Hooper et al.[30] evaluated metabolic PET parameters in 21 MPM patients who received platinum/pemetrexed chemotherapy. They accepted metabolic response as 25% drop in the SUVmax, SUVmean, and TLG and reported no prognostic effect of metabolic response after chemotherapy. However, the authors reported that baseline SUVmax a nd SUVmean were found to predict for OS. Finally, they concluded that baseline SUVmax > 15 and SUVmean > 5 were indicators of poor prognosis. Similarly, Lee et al.[33] evaluated pre-treatment PET parameters in 13 MPM patients. They found a significant difference in MTV between subgroups with and without tumor progression. In their multivariate analysis adjusted for treatment modality showed that MTV and TLG were independent factors associated with tumor progression. In the current study, we additionally attempted to describe pre-treatment prognostic factors in our specific epidemic MPM patient group. In the same geographic region, Ozmen et al.[9] reported the results of 51 patients. The authors did not mention the epidemic nature of their sample, but found pleural thickening greater than 13 mm, SUVmax higher than 8.6, and MTV greater than 112 cm3 were associated with poor survival. In our study, we found the five-year OS to be 12.7% and 3.7% with a median OS time of 29 months and 10 months in the patient groups with a SUVmax of <9.8 cm3 and SUVmax of ≥9.8 cm3, respectively (p=0.002). On univariate and multivariate analyses revealed that a SUVmax of ≥9.8 and a SUVmax of ≥ 9.8 and T LG ≥180.2 g to be negatively associated with OS, respectively.

The initial experience for recently developed integrated PET/MRI systems for MPM was reported from Germany.[10] The evaluation of SUVmean on 18F-FDG PET/CT and apparent diffusion coefficient (ADC) on PET/MRI showed that there was an inverse correlation between the SUVmean and ADCmin. As a novel diagnostic tool, future perspectives of PET/MRI in MPM patients should be well-defined, as well as other tumors.

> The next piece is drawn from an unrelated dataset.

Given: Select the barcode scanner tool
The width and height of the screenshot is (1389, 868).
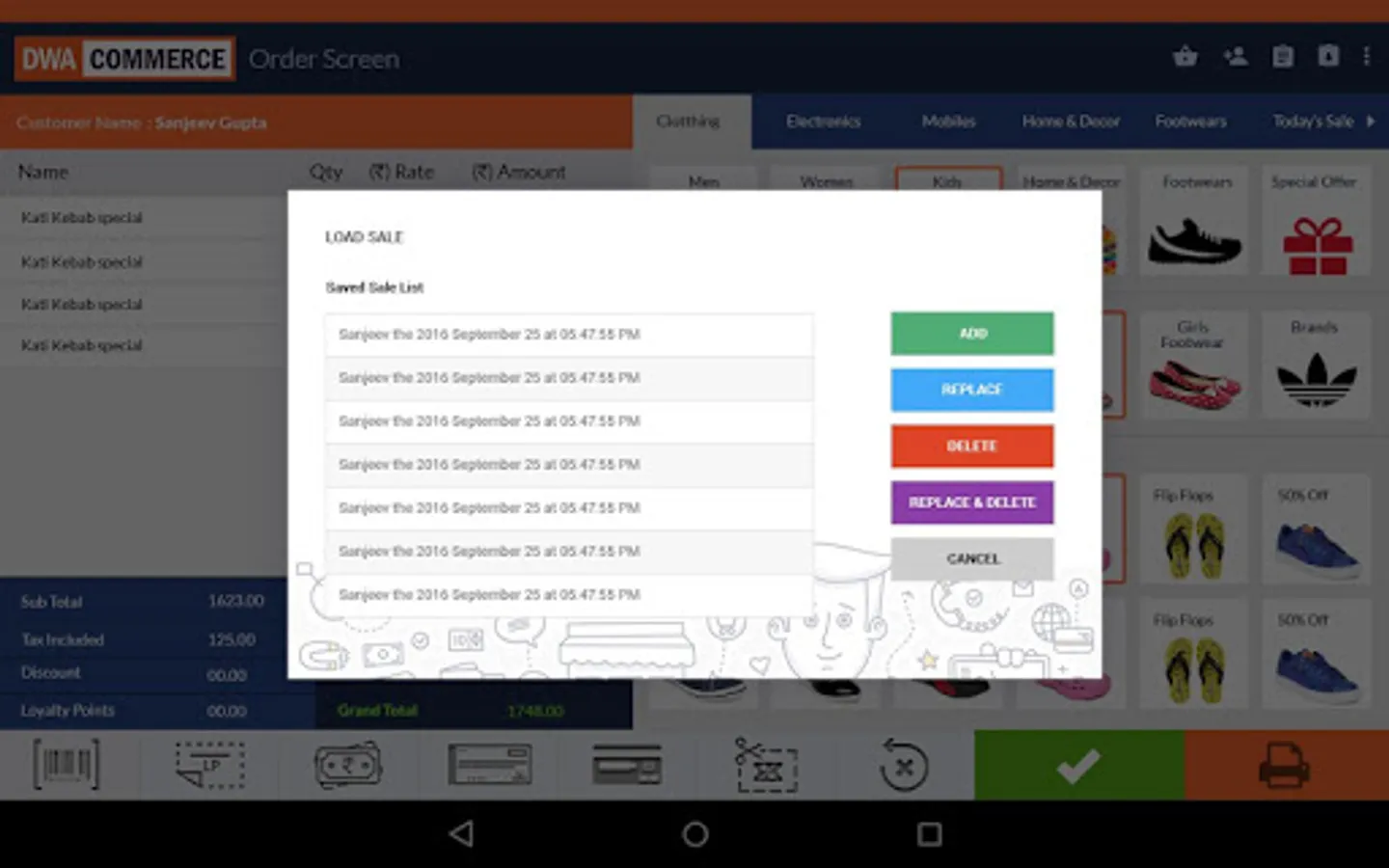Looking at the screenshot, I should pos(64,764).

The limitation of present study; this study was retrospectively performed with patients enrolled from a single center. Therefore, further studies with multi-center and long-term follow-up are necessary to validate the results of the study.

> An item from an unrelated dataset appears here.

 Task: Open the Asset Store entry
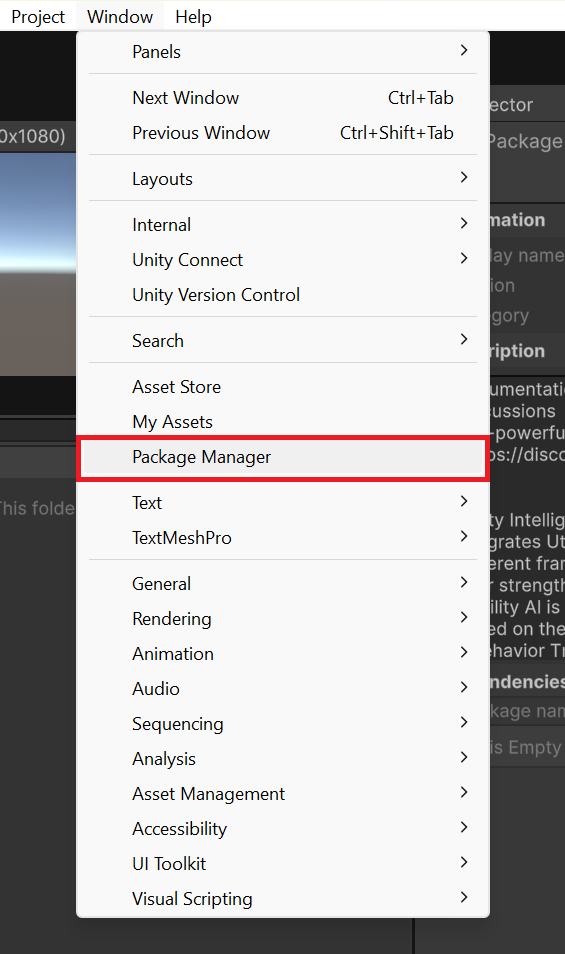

In conclusion, our study results show that the maximum standardized uptake value, a metabolic positron emission tomography-derived parameter, has a significant prognostic value in patients with malignant pleural mesothelioma. Total lesion glycolysis also appears to be an independent prognostic indicator. Metabolic parameters of 18F-fluorodeoxyglucose positron emission tomography/computed tomography have the potential to provide prognostic information for malignant pleural mesothelioma patients who are receiving surgery and/or chemotherapy. Despite the limited number of studies and sample sizes, metabolic positron emission tomography parameters seem to have a prognostic value in malignant pleural mesothelioma. Further large-scale, prospective studies are needed to confirm these findings.